First thought: Frederick Kagan admits that he thought the real threat to the surge was the Mahdi Army (i.e. Shia militias). What this shows is that Kagan has very little to no idea what is going on in Iraq and he is the thinker behind the surge.
What Kagan failed to realize is the Shia have won the government and have no reason to not let the US fight their fight and stand down during a troop surge. Kagan also says that arrests of the Mahdi Army have been going. What he doesn't admit (or know?) is that Moqtada al Sadr is using the surge to cleanse his own ranks of disloyal elements. Not exactly big time arrests. He is turning the Jaish al-Mahdi (Mahdi Army) into Hezbollah. When the US leaves, Hezbollah in Iraq (Mahdi Army) will be the largest militia and perhaps the most organized and efficient. al-Qaeda in Iraq will vie with Sadrists for that title and it will be bloody.
Galbraith correctly (and of course) points out that the surge is useless as long as it is hitched to a failed strategy/goal---unified Iraq with strong central government. He strongly criticizes Kagan's views on how quickly the Sadr movement (Mahdi Army included) will disappear.
Listen to Bobby Ghosh. Very wise man who knows the cultures, the lands, and so forth. What he points out is that people on the ground is that once the US leaves there will be no impartial army on the ground. The Iraqi Army is a sectarian institution through and through. So is the government. It is a Shia government, army, and police. The Sunni "rejectionists" group want a fight.
People see this as only a lull in the coming uptick violence. There is no political settlement in site I'm afraid.

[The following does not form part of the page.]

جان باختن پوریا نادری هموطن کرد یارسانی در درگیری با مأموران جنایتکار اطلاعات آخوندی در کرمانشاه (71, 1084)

As Ghosh says, "AQI [and the Sunnis] will continue to provoke the Shia until they get the response they want [namely the Shia rise up and an all out sectarian civil war]."
The reason I'm harsh to Kagan is that the surge assumes that the Sunni can and want to be bought in. And that a group like AQI is just an extremist group that can be fought and the Sunnis en masse will buy in. It also assumes the Shia will accept them. I see neither of these assumptions as so inaccurate.
But listen to the arguments from all on their own terms.